* [Provided text]
- - - - -
When running with CPICKLE, only the new .types files will be output.

A typical usage case would be to create 5 different seeds of 5fold cross-validation. First, we create seed0, which also will compute the matrices needed. This depends on having INPUT a types file that we want to generate clusters for PDBFILES (target_name path_to_pdb_file path_to_ligand_smile) for each target in types

clustering.py --pdbfiles my_info --input my_types.types --output my_types_cv_seed0_ --randomize 0 --number 5

Next we run the following four commands to generate the other 4 seeds

clustering.py --cpickle matrix.pickle --input my_types.types --output my_types_cv_seed1_ --randomize 1 --number 5
clustering.py --cpickle matrix.pickle --input my_types.types --output my_types_cv_seed2_ --randomize 2 --number 5
clustering.py --cpickle matrix.pickle --input my_types.types --output my_types_cv_seed3_ --randomize 3 --number 5
clustering.py --cpickle matrix.pickle --input my_types.types --output my_types_cv_seed4_ --randomize 4 --number 5

Case 2: Running compute_*.py pipeline

First, we will use the compute_seqs.py to generate the needed input files

usage: compute_seqs.py [-h] --pdbfiles PDBFILES [--out OUT]

Output the needed input for compute_row. This takes the format of
"<target_name> <ligand smile> <target_sequence>" separated by spaces

optional arguments:
  -h, --help           show this help message and exit
  --pdbfiles PDBFILES  file with target names, paths to pbdfiles of targets,
                       and path to smiles file of ligand (separated by space)
  --out OUT            output file (default stdout)

PDBFILES is the same input that would be given to clustering.py.

For the rest of this pipeline, I will consider the output of compute_seqs.py to be comp_seq_out.

Second, we will run compute_row.py for each line in the output of compute_seqs.py

usage: compute_row.py [-h] --pdbseqs PDBSEQS -r ROW [--out OUT]

Compute a single row of a distance matrix and ligand similarity matrix from a
pdbinfo file.

optional arguments:
  -h, --help         show this help message and exit
  --pdbseqs PDBSEQS  file with target names, ligand smile, and sequences
                     (chains separated by space)
  -r ROW, --row ROW  row to compute
  --out OUT          output file (default stdout)

Here PDBSEQS is the output of compute_seqs.py. For example, to compute row zero and store the output into the file row0:

compute_row.py --pdbseqs comp_seq_out --row 0 --out row0

For the next part, I assume that the output of compute_row.py is row[num] where [num] is the row that was computed.

Third, we will run combine_rows.py to create the cpickle file needed for input into clustering.py

combine_rows.py row*

combine_rows.py accepts any number of input files, and outputs matrix.pickle

Lastly, we run clustering.py as follows

clustering.py --cpickle matrix.pickle --input my_types.types --output my_types_cv_

Adding new counterexamples to types files

There are 4 scripts here which form a pipeline to generate new counter-examples for a data directory.

The pipeline is as follows: 1) generate_unique_lig_poses.py; 2) counterexample_generation_jobs.py; 3) generate_counterexample_typeslines.py; 4) types_extender.py.
- - - - -
* [Material provided]
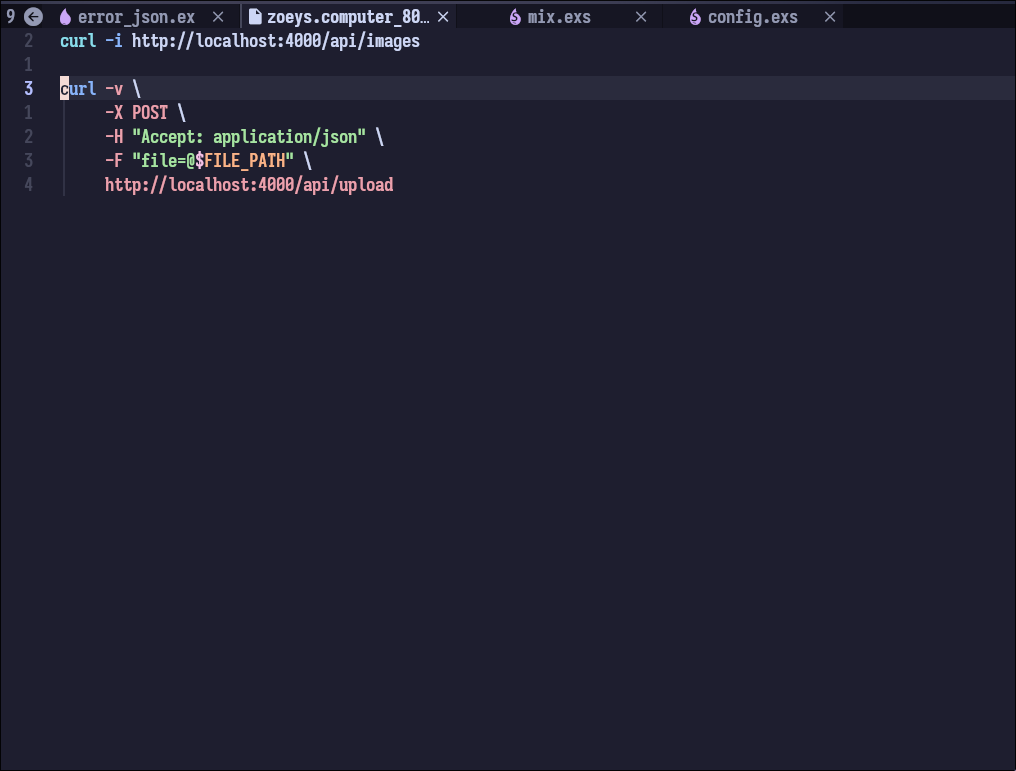Click the highlighted current line number 3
- - - - -
* [Task requirements] Can you write out the stretch of the clustering guide from "Compute a single" through "(chains separated by space)", swapping "ligand" for "compound"?

* [Solution to this exercise]
Compute a single row of a distance matrix and compound similarity matrix from a
pdbinfo file.

optional arguments:
  -h, --help         show this help message and exit
  --pdbseqs PDBSEQS  file with target names, compound smile, and sequences
                     (chains separated by space)